Wataknya yang sederhana dan berhati-hati ditambah dengan jalan pikiranya yang praktis tidak membiarkan keluarganya hanyut dalam arus kemewahan yang waktu itu melanda kehidupan orang yang ingin disebutnya “kelas atas". Keluarganya tetap hidup sederhana, baik ketika di luar negeri maupun ketika mereka telah kembali ( 1954 ) di Indonesia. Rumahnya di Jalan Prambanan no. 8 Jakarta tidak mencerminkan rumah seorang "kelas atas" maupun seorang yang bermandikan kemewahan yang luar biasa. Rumah itu mencerminkan kesederhanaan yang bertanggung-jawab.
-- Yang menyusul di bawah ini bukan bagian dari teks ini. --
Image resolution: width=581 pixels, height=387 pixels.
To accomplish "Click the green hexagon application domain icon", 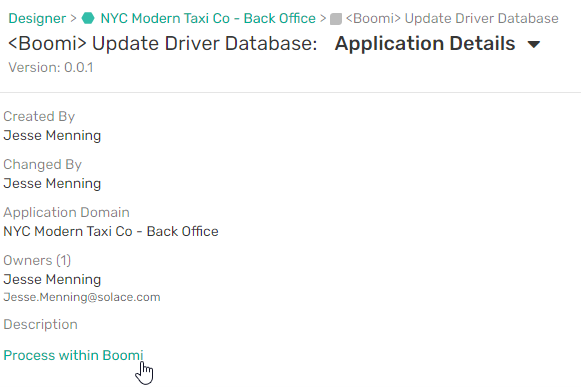I will [x=88, y=18].
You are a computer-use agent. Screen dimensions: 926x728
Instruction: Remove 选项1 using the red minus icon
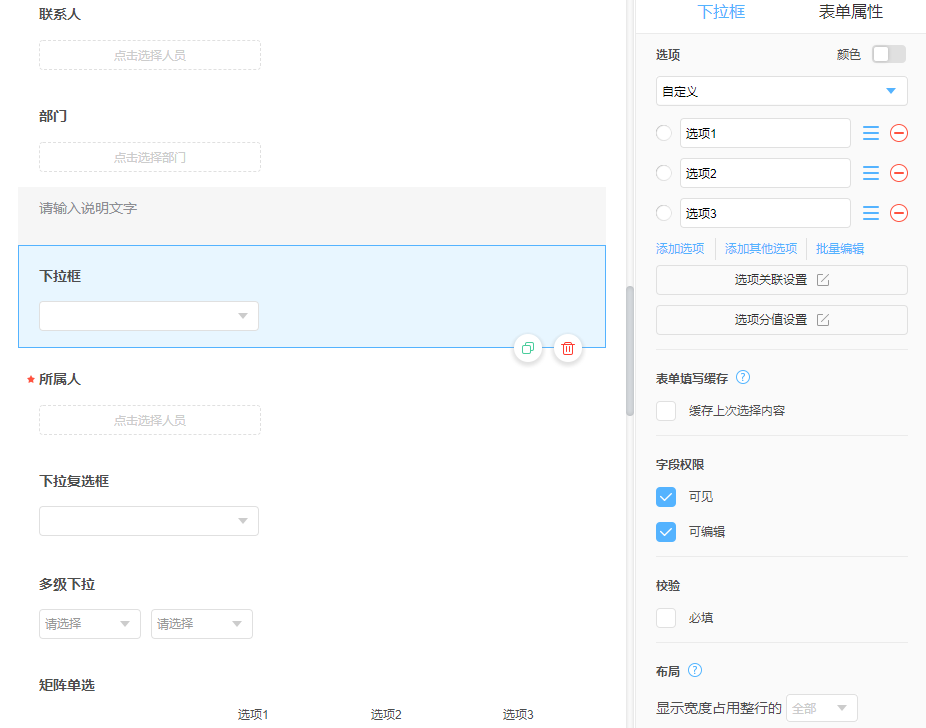pos(898,133)
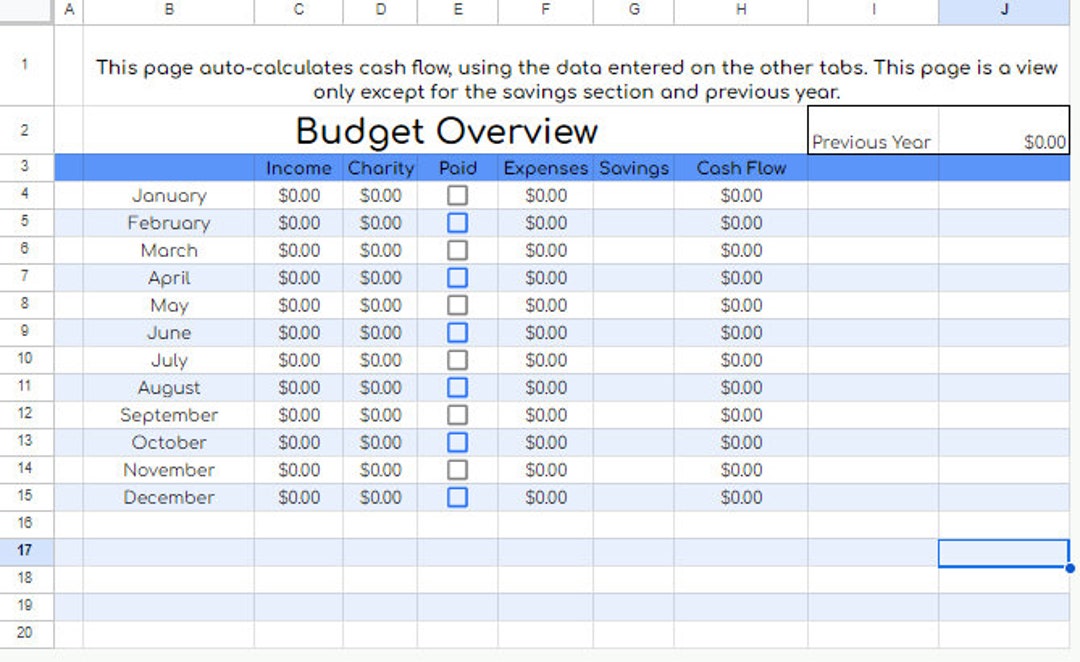
Task: Toggle the Paid checkbox for December
Action: [x=457, y=497]
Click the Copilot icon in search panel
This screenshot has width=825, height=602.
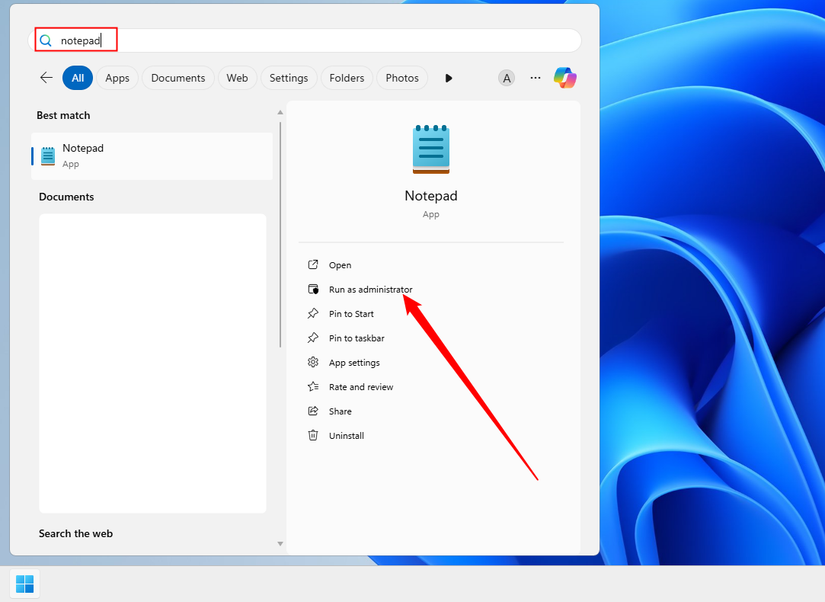coord(565,78)
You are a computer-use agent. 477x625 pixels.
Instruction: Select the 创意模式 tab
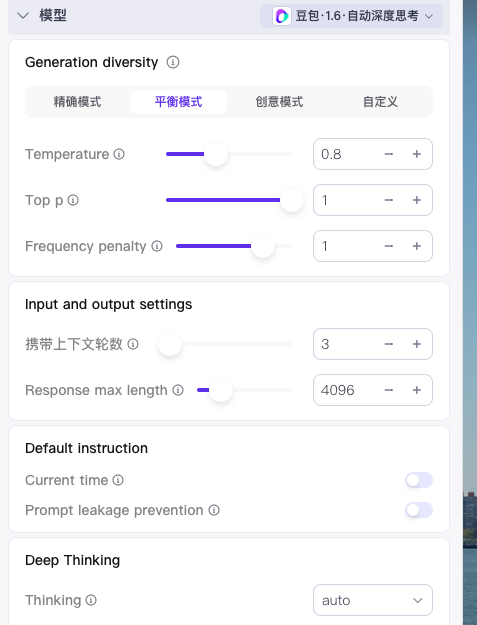(279, 102)
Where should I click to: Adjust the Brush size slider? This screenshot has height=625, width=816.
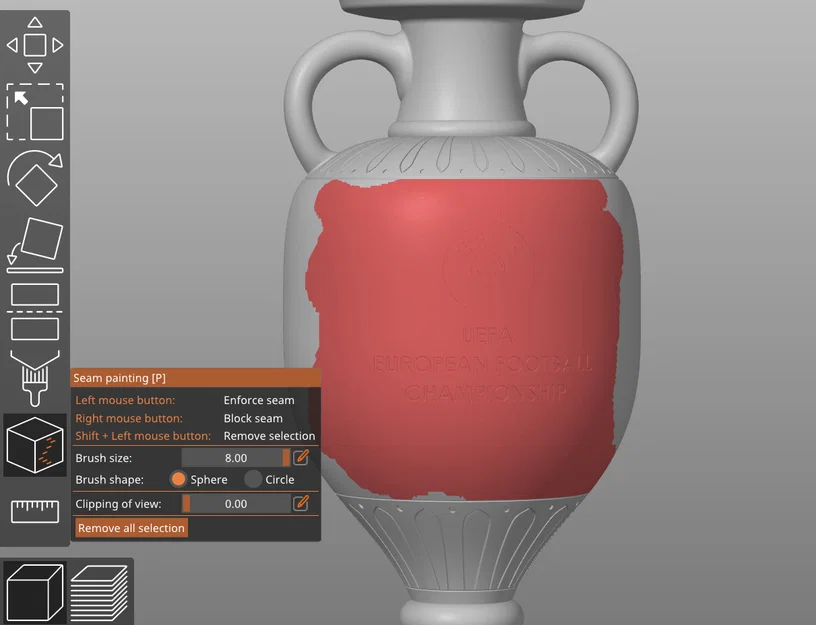[x=235, y=457]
Di rumah, M.T. Haryono suka menanam dan memelihara anggrek. Di samping rumahnya terdapat berderet-deret pot dengan aggrek yang beraneka ragam dan warna. Pemeliharaan anggrek memerlukan ketekunan dan kesabaran, kehalusan dan kasih sayang yang tidak sedikit.
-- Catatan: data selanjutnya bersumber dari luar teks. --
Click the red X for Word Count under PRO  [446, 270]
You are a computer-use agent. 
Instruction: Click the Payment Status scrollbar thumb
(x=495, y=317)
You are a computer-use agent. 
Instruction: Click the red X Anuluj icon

M.T. Haryono seorang pendiam, tetapi ini tidak berarti bahwa ia bersikap acuh tak acuh terhadap pendidikan anak-anaknya. Ia mempunyai lima orang anak. Dua orang anak yang tertua lahir di Den Haag waktu ia menjabat Atase Nliliter di Negeri Belanda. Yang sulung bernama Bob Haryanto dan yang kedua Haryanti Mirya, seorang puteri. Anak yang ketiga, Rianto Nurhadi, yang keempat, Adri Prambanto. dan yang kelima, Endah Marina, seorang puteri, Iahir di Indonesia. Untuk menjaga keselamatan keiuarga dan terutama anak-anaknya, M.T Haryono tidak pernah membawa senjata pulang dan menaruhnya di rumahnya. Sifat berhati-hati tidak pernah ditanggalkan oleh M.T. Haryono. Demikian M.T. Haryono merupakan suami yang baik dan ayah yang bertanggung-jawab dalam keluarganya
Kematian
Dini hari pada tanggal 1 Oktober 1965, anggota Tjakrabirawa, yang menyebut diri mereka adalah Gerakan 30 September, mendatangi rumah Haryono di Jalan Prambanan No 8. Istrinya terbangun oleh sekelompok orang yang mengatakan bahwa suaminya telah dipanggil oleh Presiden Sukarno. Mrs Haryono kembali ke kamar tidur mengunci pintu di belakangnya dan mengatakan suaminya apa yang terjadi. Dia mengatakan kepadanya untuk tidak pergi dan memberitahu para pasukan untuk kembali pada pukul 8:00. Namun, Haryono curiga dan mematikan lampu memberitahu istrinya untuk pindah bersama anak-anak mereka ke kamar sebelah. Tjakrabirawa kemudian melepaskan tembakan melalui pintu kamar tidur terkunci dan Haryono melompat ke lantai. Ia bersembunyi untuk menunggu penyerang pertama yang masuk ke kamar tidur membawa kertas pembakaran untuk cahaya. Haryono mencoba untuk merebut senjata prajurit, namun gagal dan berlari keluar dari pintu dalam kebingungan. Dia ditembak mati oleh ledakan dari senjata, diseret melalui kebun, dan tubuhnya dibawa ke salah satu truk yang menunggu. Tubuhnya dimasukkan ke dalam truk dan dibawa ke Lubang Buaya, markas pemberontak di selatan pinggiran Jakarta, Jenazahnya disembunyikan di sumur bekas bersama dengan mayat para jenderal dibunuh lainnya.
Seluruh mayat ditemukan pada 4 Oktober dan para jenderal diberi pemakaman kenegaraan. Haryono dimakamkan dengan rekan-rekannya di Taman Makam Pahlawan di Kalibata pada tanggal 5 Oktober. Pada hari yang sama, atas perintah Presiden Soekarno, ia secara anumerta dipromosikan dan menjadi Pahlawan Revolusi.
Ditetapkan sebagai Pahlawan Revolusi dengan SK Presiden/Pangti ABRI/KOTI No. lll/KOTI/1965. Ditetapkan menjadi Letnan Jenderal TNI Anumerta dengan SK Presiden/Pangti ABRI/KOTI No. I IO/KOTI/1965.